S Dilworth wrote:
William Claff has crunched the numbers for many Nikons SLRs here. Note how close the D3S and D4 curves are to the ideal FX line, which represents the maximum theoretical performance for that sensor size. At very high ISOs there is no longer room for big leaps.
His chart tells us there will never in the future of the universe be a \"full-frame\" camera that performs above ISO 25600 better than the D3S performs at ISO 12800: the noise inherent in light itself prevents that possibility.
At the moment, Canon has a slight high-ISO read-noise advantage, Nikon has a slight quantum-efficiency advantage, and Sony has a big low-ISO read-noise advantage (all based on their latest sensors). Beyond that, they perform more or less the same.

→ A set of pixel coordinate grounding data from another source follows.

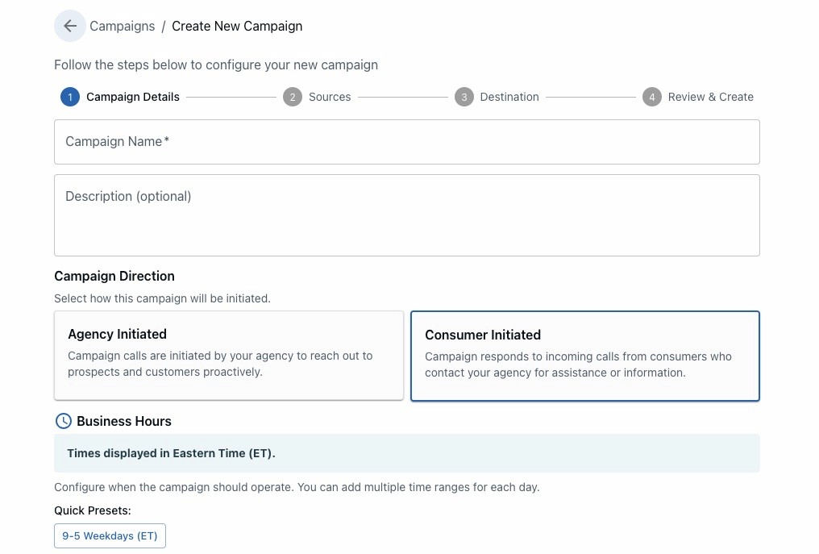
Task: Select the Consumer Initiated direction card
Action: coord(584,356)
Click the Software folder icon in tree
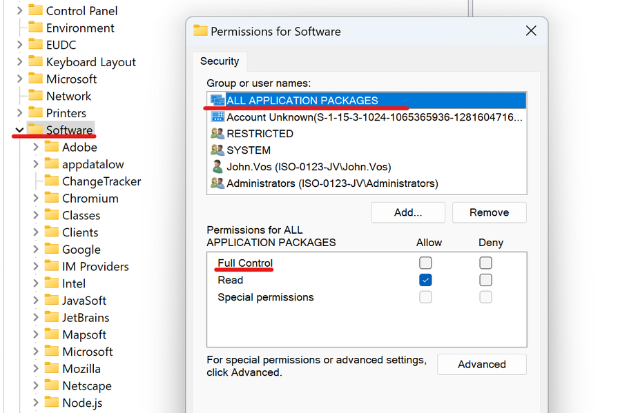629x413 pixels. coord(35,130)
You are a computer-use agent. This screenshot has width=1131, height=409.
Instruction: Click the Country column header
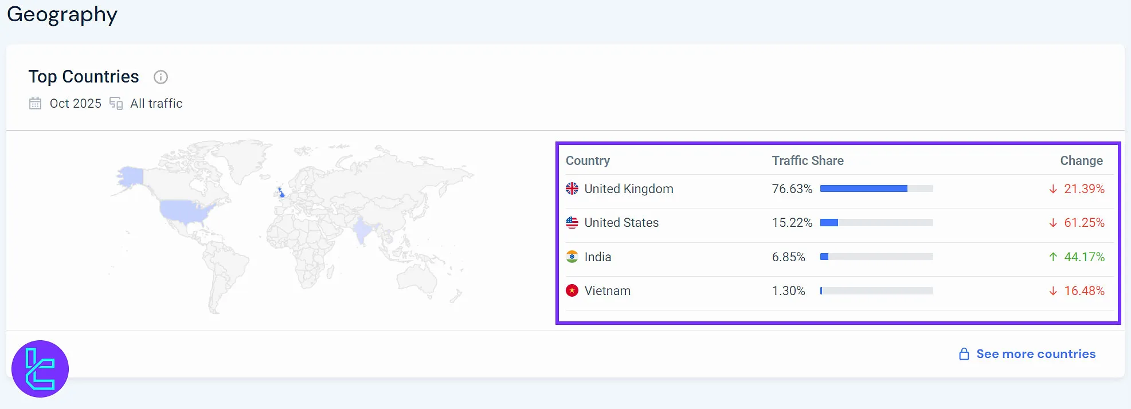588,161
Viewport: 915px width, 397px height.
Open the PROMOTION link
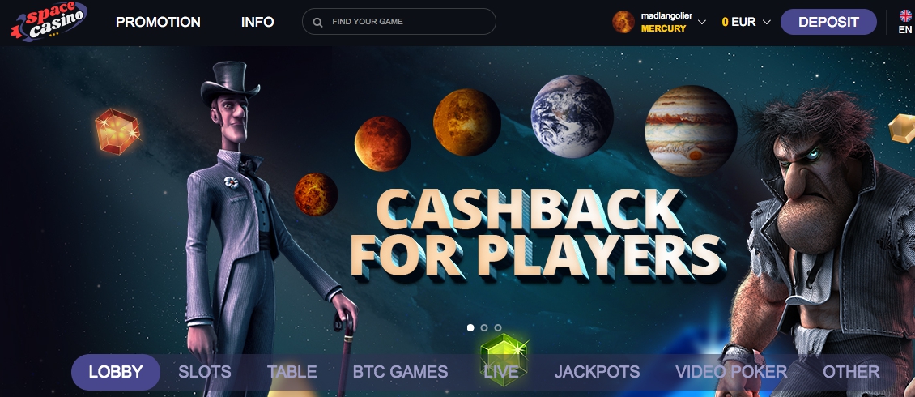pyautogui.click(x=158, y=22)
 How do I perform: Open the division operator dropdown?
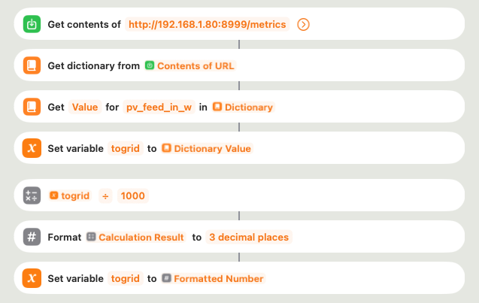coord(105,195)
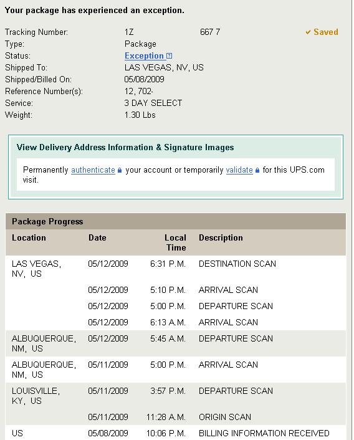Screen dimensions: 354x440
Task: Select the DESTINATION SCAN row description
Action: pyautogui.click(x=237, y=264)
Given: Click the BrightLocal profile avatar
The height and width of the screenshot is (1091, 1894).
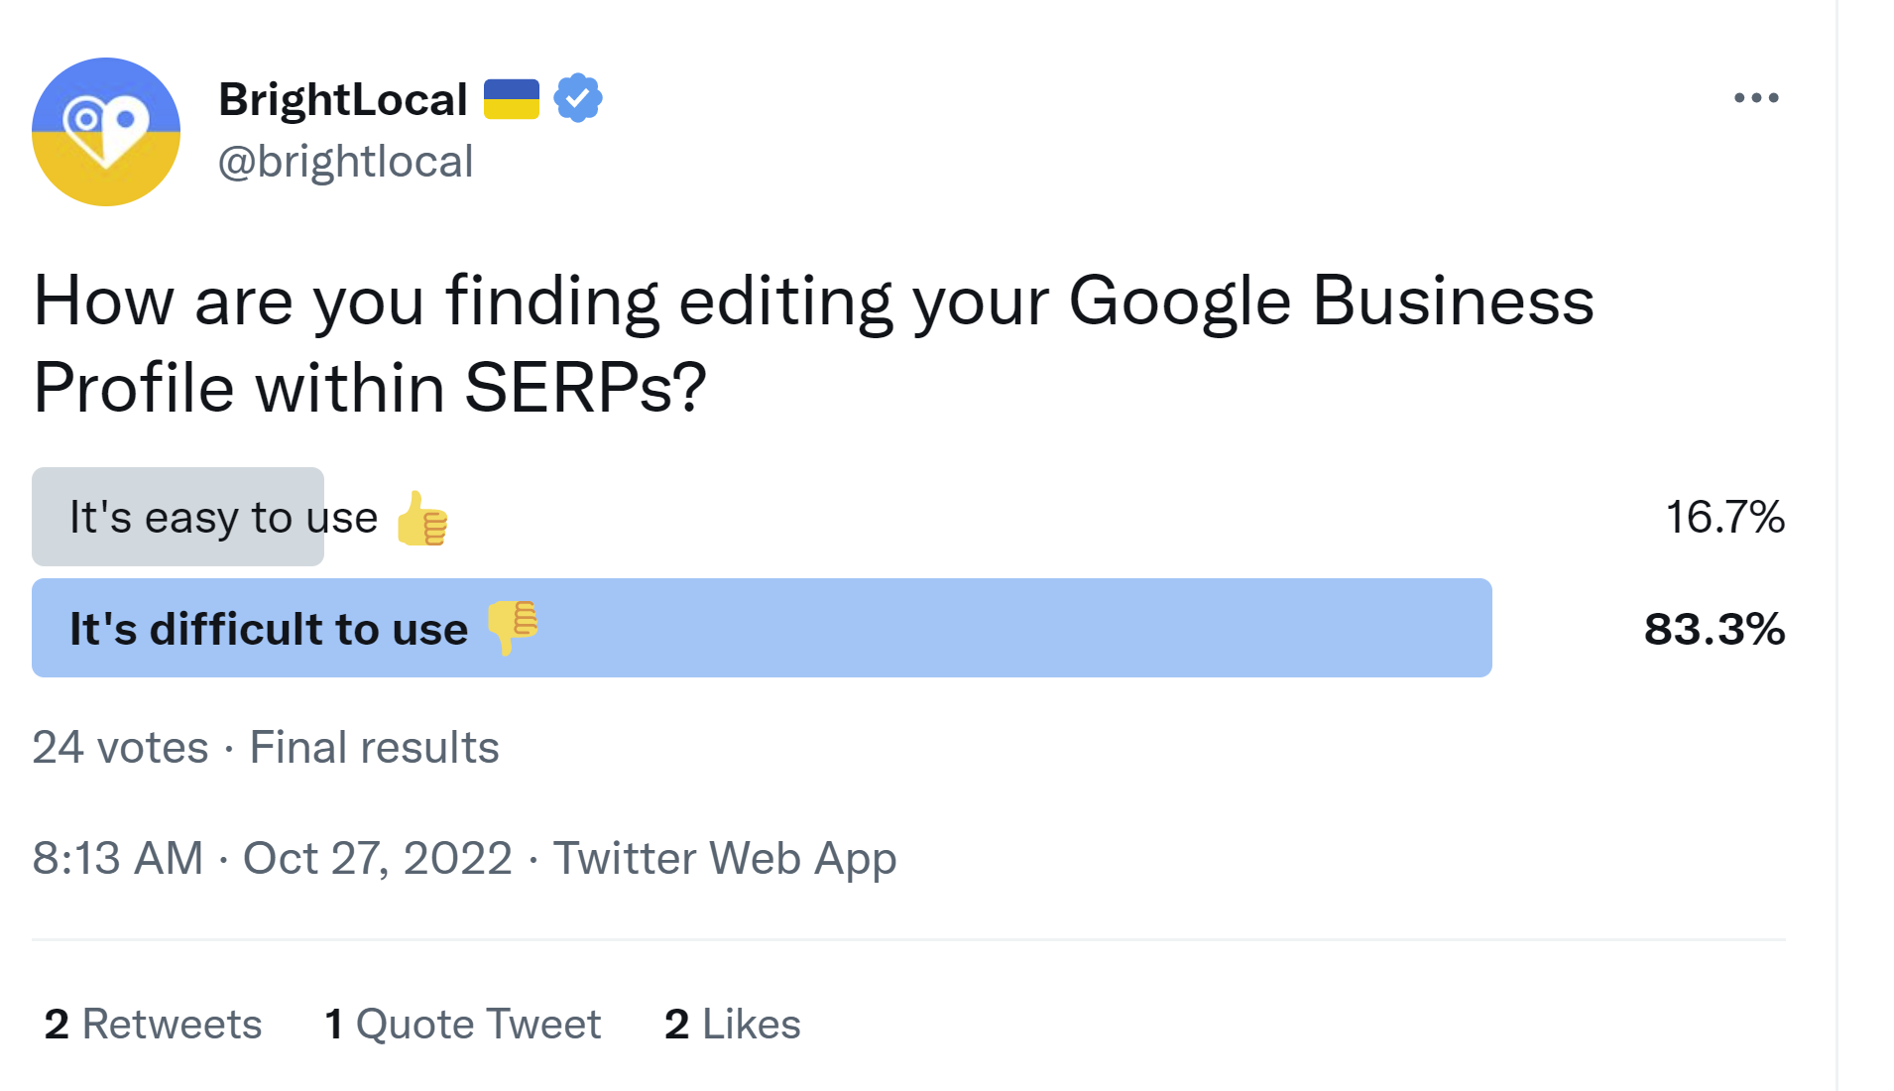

It\'s exceedingly unlikely that the EOS-1D X would be significantly better than the D3S or D4 at high ISOs. And it\'s not even theoretically possible for it to be one stop better. You\'ll just have to somehow muddle along with that level of performance. I know you can manage it!
Future advances will lie in increasing the pixel count, improving low-ISO performance, and fixing the many ways in which our cameras are poorly designed for the tasks they are expected to perform.
None of this has much to do with making photos that people want to look at.
Fortunately this is untrue.
For Bayer sensors there is not that much room for improvement. For any technology that no longer needs light absorbing CFAs before their photosite equivalent, there is a long way to go.